## RECORDS PROVIDED

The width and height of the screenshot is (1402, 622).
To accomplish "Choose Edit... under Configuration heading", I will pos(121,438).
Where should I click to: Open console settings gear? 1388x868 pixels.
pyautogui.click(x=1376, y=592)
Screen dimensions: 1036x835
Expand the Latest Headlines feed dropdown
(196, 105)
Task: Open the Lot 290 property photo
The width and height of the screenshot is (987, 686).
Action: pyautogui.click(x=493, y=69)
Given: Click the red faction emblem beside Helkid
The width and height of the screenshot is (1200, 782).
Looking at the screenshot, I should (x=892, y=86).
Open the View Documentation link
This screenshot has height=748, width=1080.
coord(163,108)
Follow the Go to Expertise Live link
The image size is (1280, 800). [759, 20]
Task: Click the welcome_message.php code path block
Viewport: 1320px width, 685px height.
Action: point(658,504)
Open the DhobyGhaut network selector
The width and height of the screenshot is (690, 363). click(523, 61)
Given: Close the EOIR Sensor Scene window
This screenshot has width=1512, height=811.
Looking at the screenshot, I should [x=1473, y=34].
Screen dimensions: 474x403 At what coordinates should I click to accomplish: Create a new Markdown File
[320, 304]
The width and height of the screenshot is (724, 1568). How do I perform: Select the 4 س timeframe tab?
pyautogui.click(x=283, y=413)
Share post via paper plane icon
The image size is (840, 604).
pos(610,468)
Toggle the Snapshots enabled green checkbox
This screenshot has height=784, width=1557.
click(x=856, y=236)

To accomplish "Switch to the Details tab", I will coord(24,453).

## EXERCISE DIRECTIONS
Reproduce all of the entries verbatim.

## RESPONSE
The width and height of the screenshot is (1402, 622).
To accomplish "Choose Edit... under Configuration heading", I will pos(121,438).
Where should I click to: Open console settings gear? 1388x868 pixels.
pyautogui.click(x=1376, y=592)
Screen dimensions: 1036x835
Expand the Latest Headlines feed dropdown
(196, 105)
Task: Open the Lot 290 property photo
The width and height of the screenshot is (987, 686).
Action: pyautogui.click(x=493, y=69)
Given: Click the red faction emblem beside Helkid
The width and height of the screenshot is (1200, 782).
Looking at the screenshot, I should (x=892, y=86).
Open the View Documentation link
This screenshot has height=748, width=1080.
coord(163,108)
Follow the Go to Expertise Live link
The image size is (1280, 800). [759, 20]
Task: Click the welcome_message.php code path block
Viewport: 1320px width, 685px height.
Action: point(658,504)
Open the DhobyGhaut network selector
The width and height of the screenshot is (690, 363). click(523, 61)
Given: Close the EOIR Sensor Scene window
This screenshot has width=1512, height=811.
Looking at the screenshot, I should [x=1473, y=34].
Screen dimensions: 474x403 At what coordinates should I click to accomplish: Create a new Markdown File
[320, 304]
The width and height of the screenshot is (724, 1568). How do I perform: Select the 4 س timeframe tab?
pyautogui.click(x=283, y=413)
Share post via paper plane icon
The image size is (840, 604).
pos(610,468)
Toggle the Snapshots enabled green checkbox
This screenshot has height=784, width=1557.
click(x=856, y=236)

To accomplish "Switch to the Details tab", I will coord(24,453).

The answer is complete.